■ **WHAT TO WORK ON**
Leaving out every picture, copy the lines of the material below exactly, from the line containing "How do I perform: Collapse" through the line containing "reported' in headline".

Segment Start: PROVIDED RECORDS

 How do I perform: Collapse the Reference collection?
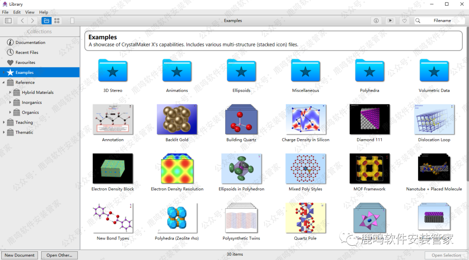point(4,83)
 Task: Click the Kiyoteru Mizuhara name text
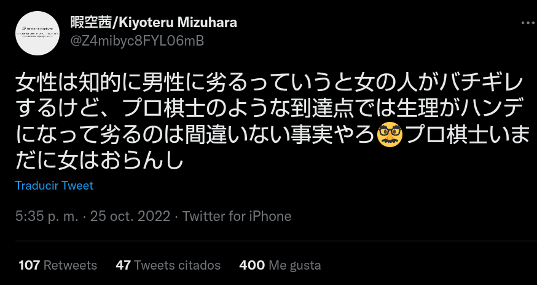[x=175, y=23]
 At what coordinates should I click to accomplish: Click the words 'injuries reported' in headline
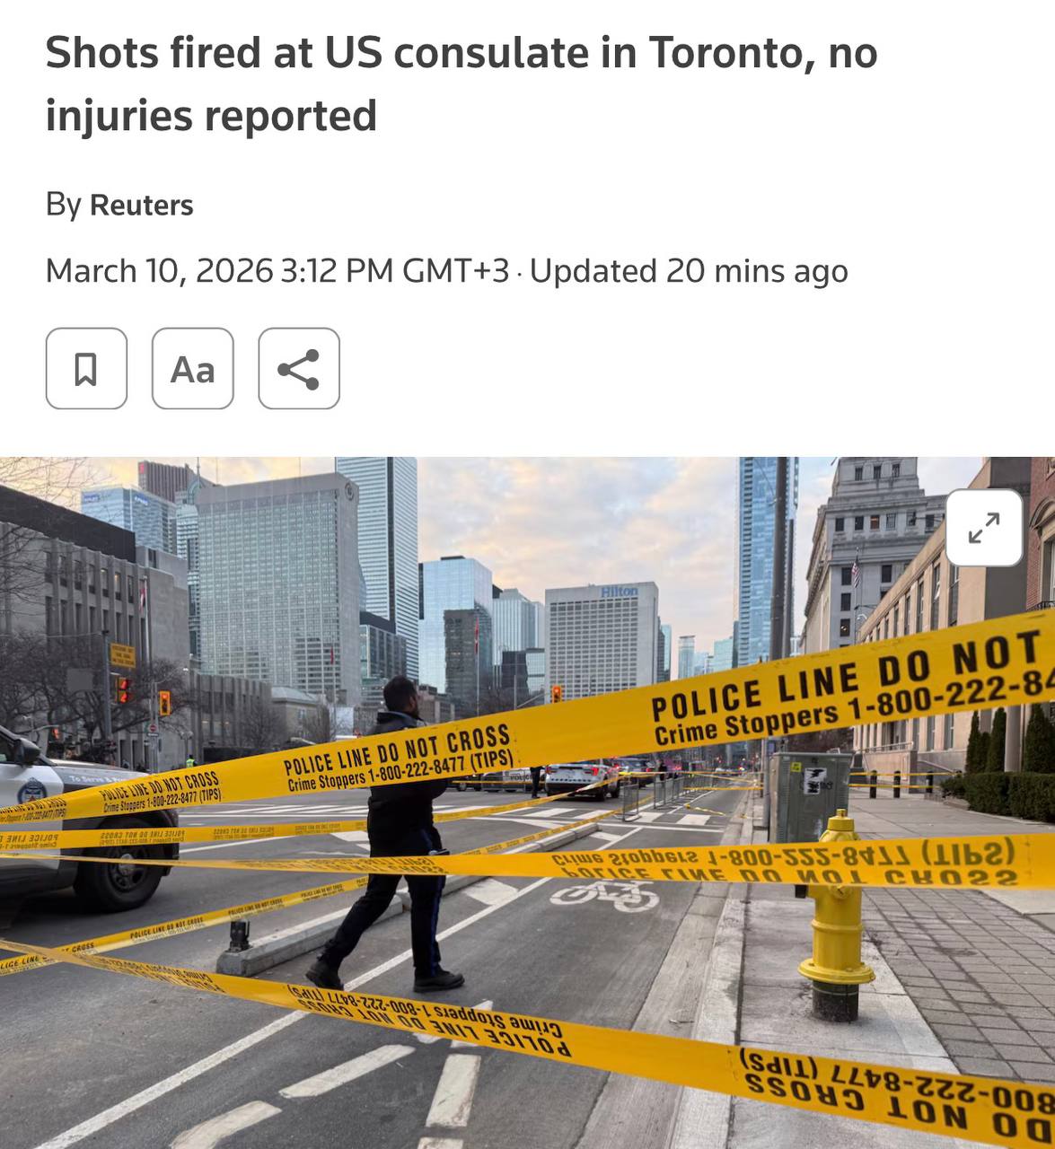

Segment End: PROVIDED RECORDS
Segment Start: PROVIDED RECORDS

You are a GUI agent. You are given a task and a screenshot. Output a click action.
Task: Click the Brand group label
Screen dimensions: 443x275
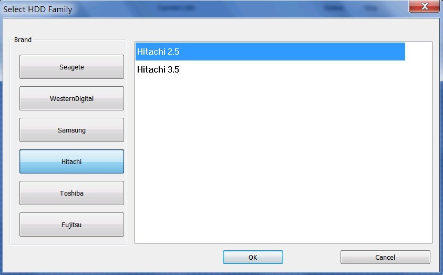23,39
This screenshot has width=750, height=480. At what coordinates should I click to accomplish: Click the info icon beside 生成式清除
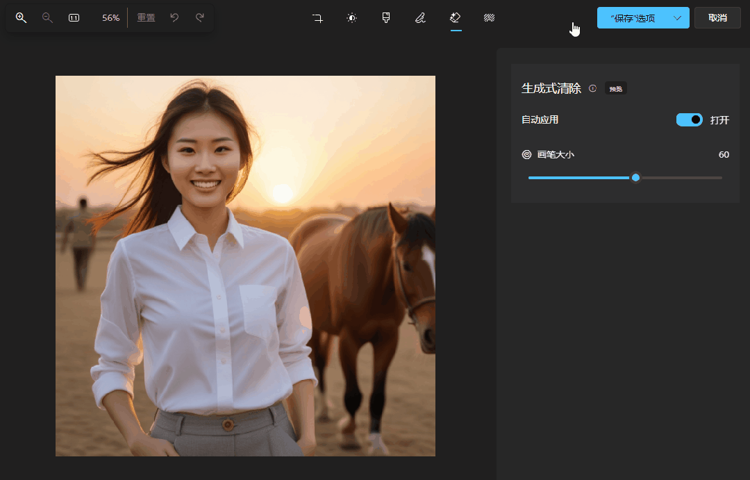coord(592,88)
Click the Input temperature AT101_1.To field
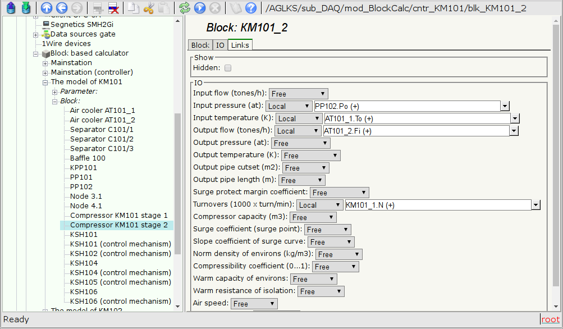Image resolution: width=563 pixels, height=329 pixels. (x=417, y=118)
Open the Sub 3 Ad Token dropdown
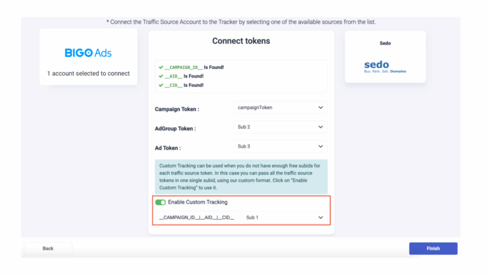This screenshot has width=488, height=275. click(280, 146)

Segment End: PROVIDED RECORDS

■ **SOLUTION**
 How do I perform: Collapse the Reference collection?
point(4,83)
 Task: Click the Kiyoteru Mizuhara name text
[x=175, y=23]
 At what coordinates should I click to accomplish: Click the words 'injuries reported' in headline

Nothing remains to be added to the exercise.